Two restructurings in the last 18 months have seen some high level changes at DIA. Tom Bawden attempts to discover the real reasons behind the chain of developments.

DIA chairman Barry Salter has been restructuring at the south London consultancy – its second overhaul in just over a year.

The first rethink saw the separation of the corporate and branding divisions.

This latest is a “subtle restructure”, attempting to “simplify the main lines of communication” within the brand development and corporate communications divisions, bringing them into line with the other three divisions, says Salter.

Salter is upbeat about the changes. However, there appears to have been some fall out, with the resignations of four senior staff in the last two months, and a further two expected in the coming weeks.

According to one industry spectator, such a level of staff turnover is not so unusual in the design industry. However, there are indications that 47-strong DIA is an unhappy ship.

The latest restructuring has made corporate and brand development division directors responsible for generating new business.

As a result, creative directors Nick Ovenden and Elaine Barbrook must now report to Lynn Hall and Mark Southward, in their new capacity as divisional directors. Neither is a designer.

A collection of sources suggest that the restructures and senior management style are responsible for any discontent there might be among staff.

“I lost faith in some members of the senior management at the time,” says Sam Shahir, former creative services manager, who left the group last month after three and a half years to join Real Life.

Salter refutes allegations of low morale, noting that employees “come and go” in all companies. He accuses former employees of muck-raking. For the real story, he says, we should speak to Andrew Spencer, a senior designer at the consultancy, currently serving his notice. Spencer was sitting next to Salter at the time we spoke.

DIA was officially formed in 1984 as Design In Action by Salter, Simon Gittins and Gary Denholm. In the first ten years the consultancy grew into a sizeable outfit approaching 100 staff, and was acquired by publicly quoted Lopex Group during that period.

In 1994 Gittins and Denholm left the consultancy to form SMS Design Alliance, which later dropped the SMS from its name. They are understood to have left because they felt excluded from the running of the company, although Salter said at the time that their departure was “entirely amicable” (DW 18 February 1994).

Sources say that in the years following staff felt Salter took increasing control of the consultancy. In February 1996 creative director Mark Chittenden and director of planning David Gray accepted redundancy from DIA. They went on to set up The Creative Leap with DIA former brands director Trevor Bradford, who left the group later that year.

One former employee cites the loss of Chittenden as the major turning point for the consultancy.
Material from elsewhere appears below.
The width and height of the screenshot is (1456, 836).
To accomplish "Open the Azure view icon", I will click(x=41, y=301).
Salter admitted that effectively the management restructure had made Chittenden’s role redundant. His redundancy was followed by the promotion of Ovenden and Barbrook to senior creative posts, in the new two-group structure: brand development and corporate communications.
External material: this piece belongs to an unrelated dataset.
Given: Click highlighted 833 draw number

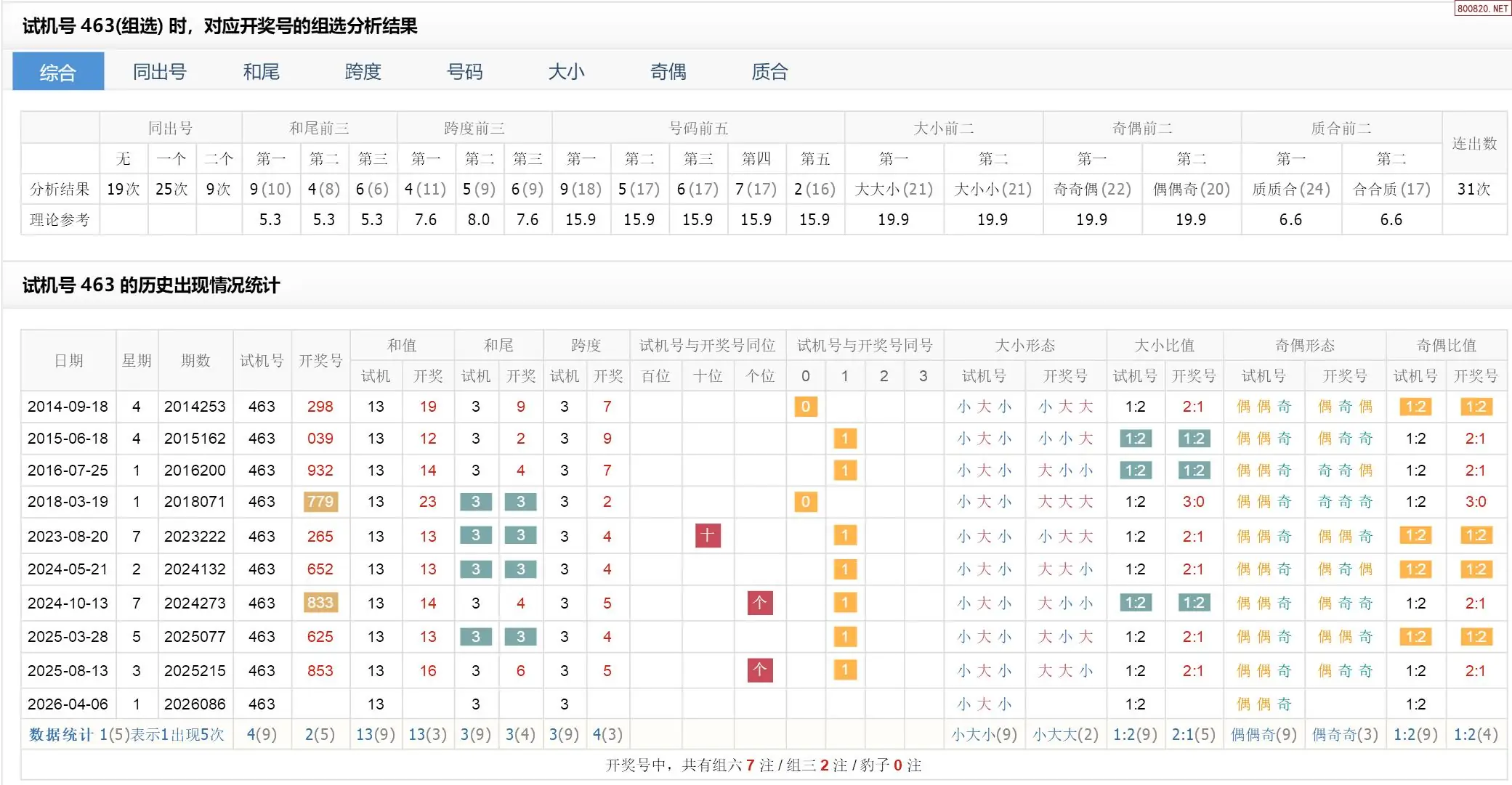Looking at the screenshot, I should click(320, 603).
Bradford was DIA head of brand consultancy until June 1996. He was rumoured at the time to have stormed out after disagreements over the consultancy’s restructuring process (DW 28 June 1996).

While the restructuring settles, Salter has ambitious plans for the group: “We want to have three dots on the map. We have already established an office from scratch in Singapore, and we are in talks regarding an alliance in North America.”

Salter says his operation is the most profitable part of Lopex Group and DIA’s quality of work is at its best. If that is the case, DIA appears to have a serious image problem.